When I was a senior in collge, I walked out of my bathroom one day having just shaved off a beard. One of my roommates--a wizened, mid-20s, perennial student/non-student type who was supposedly a history major but didn't take classes --gave me a scrutinizing stare and said, "You're working on a paper, aren't you?" Indeed I was and told him so. How did he know? "I can't tell you how many beards I lost to papers in my career." He then went on to explain to me his theory: Growing or removing a beard was not a mere matter of altering one's "look" but represented a reaction to some external stress; more specifically, a decision to address that stress with concrete action. In other words, it represented a change in your inner person; perhaps even your outlook.
I thought of my roommate this week as I removed a beard I've owned since December of 2008, a record length for my beard keeping. In my life, I've grown and removed perhaps a half-dozen beards, keeping them for little more than a few months, always reverting to a bare face. This one lasted nearly a year, and shows up in several identification pictures: my driver's license, my international driver's license, my university ID, the "Profile" section of this blog, the back of my novel Burnt Norway, and the web site of the UCA Writing Department, where I work. Though I've been bare faced for probably 90% of my adult life, in every significant official record I am presently identified as bearded.

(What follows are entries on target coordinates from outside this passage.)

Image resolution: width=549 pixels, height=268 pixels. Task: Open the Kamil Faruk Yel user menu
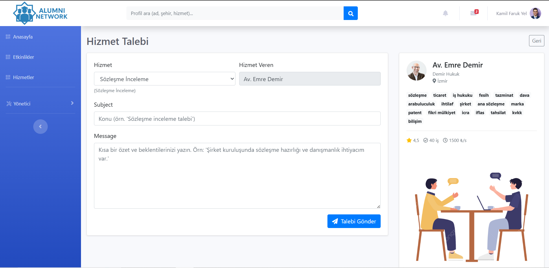pyautogui.click(x=511, y=14)
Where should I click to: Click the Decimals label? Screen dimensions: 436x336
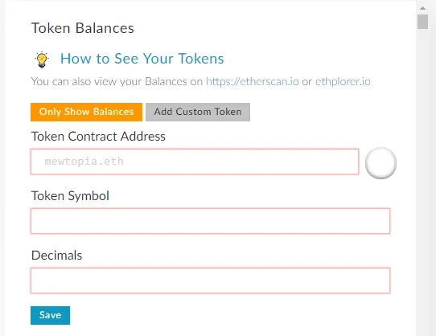(x=57, y=256)
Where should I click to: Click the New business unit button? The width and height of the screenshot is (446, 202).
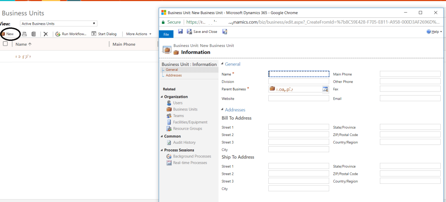(8, 34)
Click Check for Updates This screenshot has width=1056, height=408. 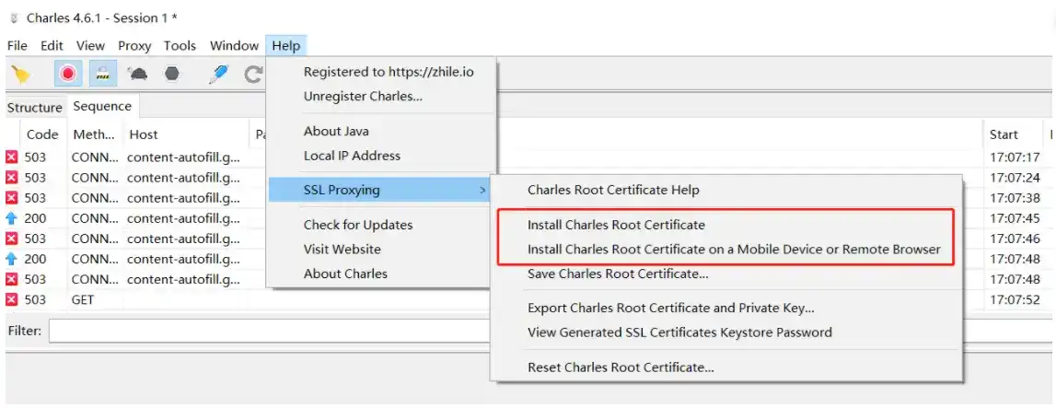pos(358,225)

Blame it on Van Gogh. I did not grow my beard with him in mind, but as I composed the Paris scenes last spring (the section I wrote last), began significant revisions on the entire book last May while I stayed near Arles, and continued those revisions last summer and this fall in Arkansas while on sabbatical, the idea of shaving off the beard occurred to me several times. "Usually, it would be gone by now," I said to myself over and over. And yet I resisted shaving it off. I didn't want to, and it had nothing to do with how I looked. I just wanted to have it. Recently, I reached a point with the novel where I don't think anything more of substance needs to be added, I have removed as much as I feel comfortable removing, and I've line edited the entire manuscript. In other words, I might actually be done. At the very least I am at a major pause point in which I now need to wait for feedback from my wife and others before I can move forward into the next stage of revision--whatever that is. Having reached this point, however, I suddenly became comfortable with the idea of removing my beard. I thought of doing so one morning, and it was gone that afternoon. No fretting, no debating, no hesitating.

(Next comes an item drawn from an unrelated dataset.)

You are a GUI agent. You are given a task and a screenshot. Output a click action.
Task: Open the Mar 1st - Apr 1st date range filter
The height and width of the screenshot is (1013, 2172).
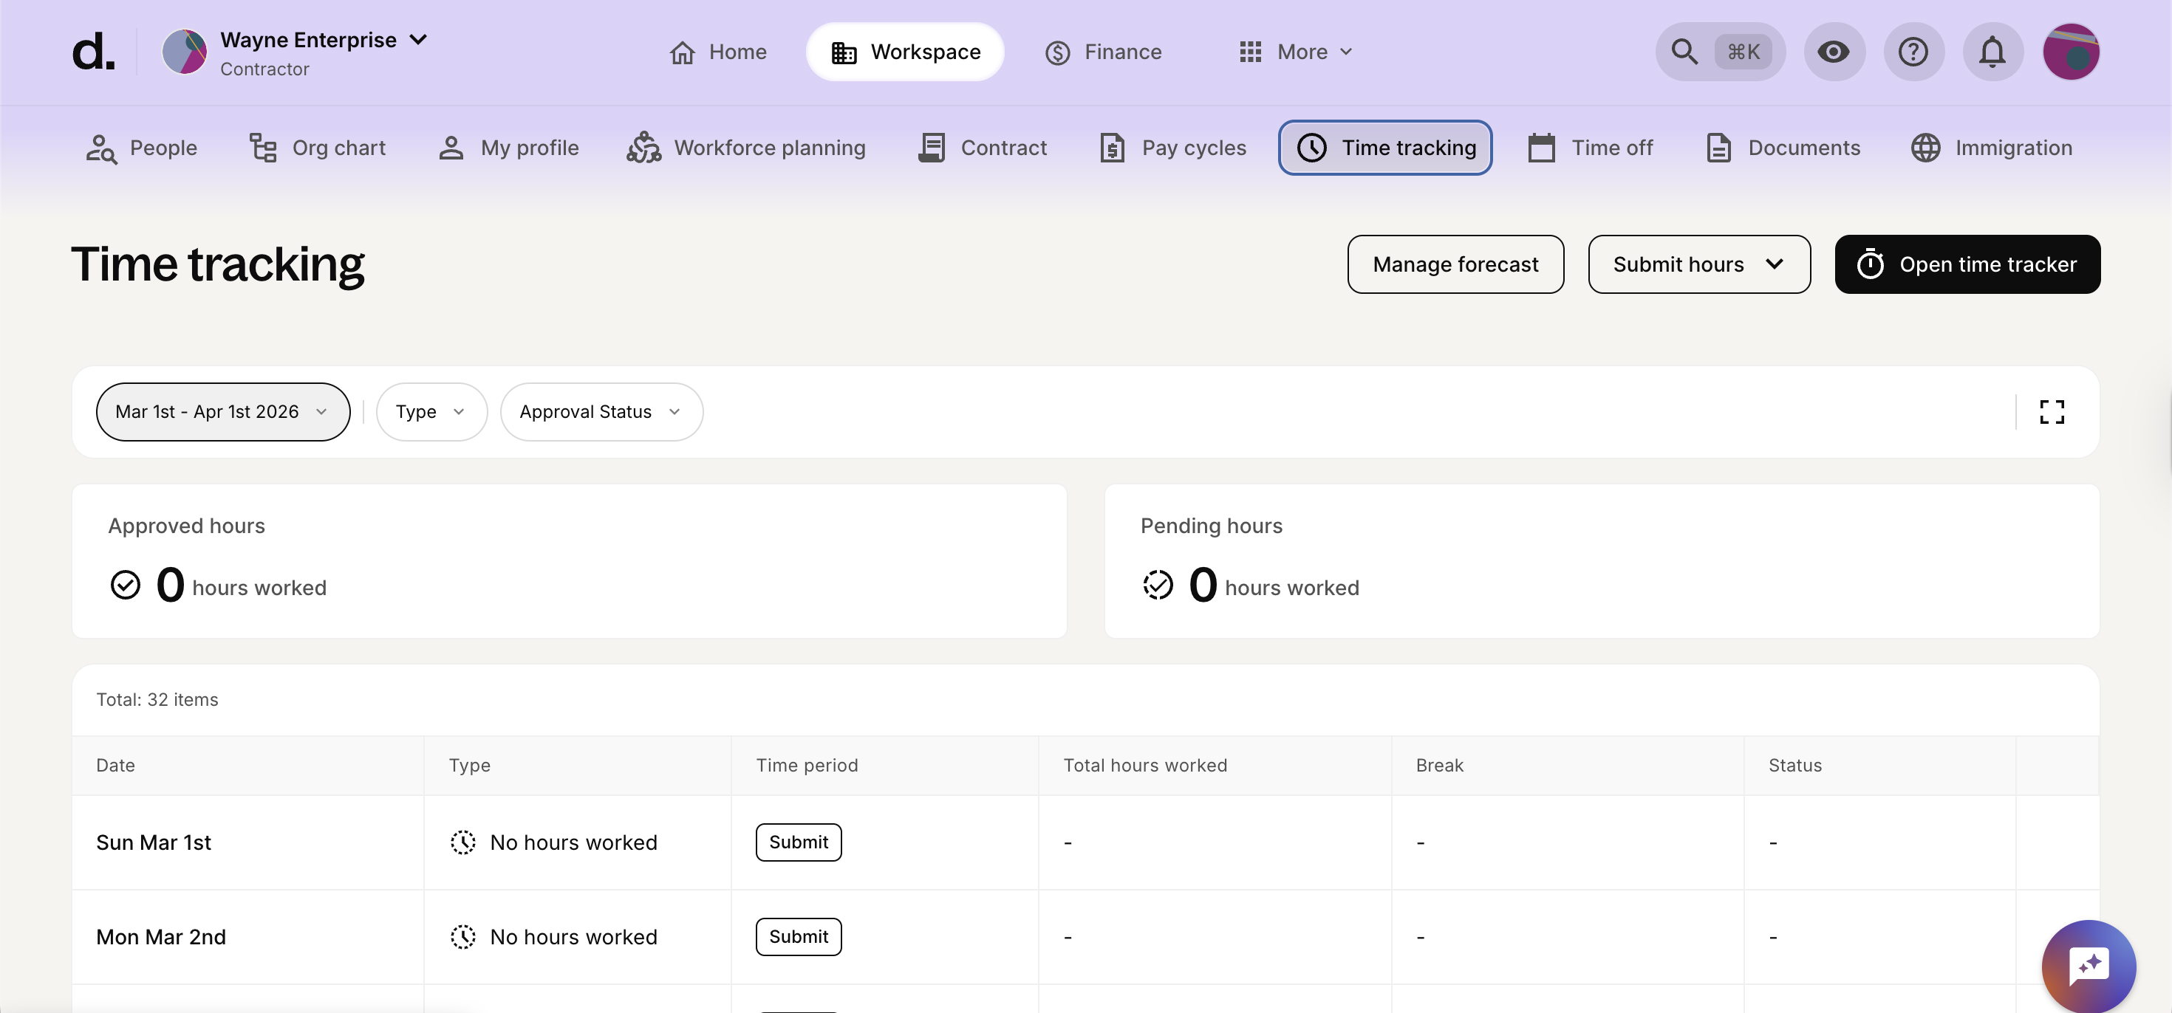[223, 411]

Only after shaving it off did I fully realize my reason for keeping the beard all these months. Being so involved with Van Gogh and his life, I think I counted it as a psychological aid to wear a short, clipped beard like he did. While my beard was salt and pepper and his was reddish brown it felt to me, especially as the months drew out, as an immediate and intimate way of drawing close to him. I didn't want to sever that bond, out of an almost superstitious fear for what it might do to my novel in progress. But the novel, as I said, may be done or has at least reached a significant point in the history of its making. While I wait for feedback, I've actually started writing other things! I finished a 20 page short story yesterday morning and began another story yesterday afternoon. I can't tell you how long it's been since I wrote a shortstory--or anything that had nothing to do with Vincent Van Gogh. I can now safely begin to put space between myself and my manuscript and Vincent. I've made the decision. And, just as my old roommate would have predicted, I finally did something about that beard.
(Above: Me with and me without, as photographed by my son. No, I never did look like Van Gogh. But that wasn't really the point.)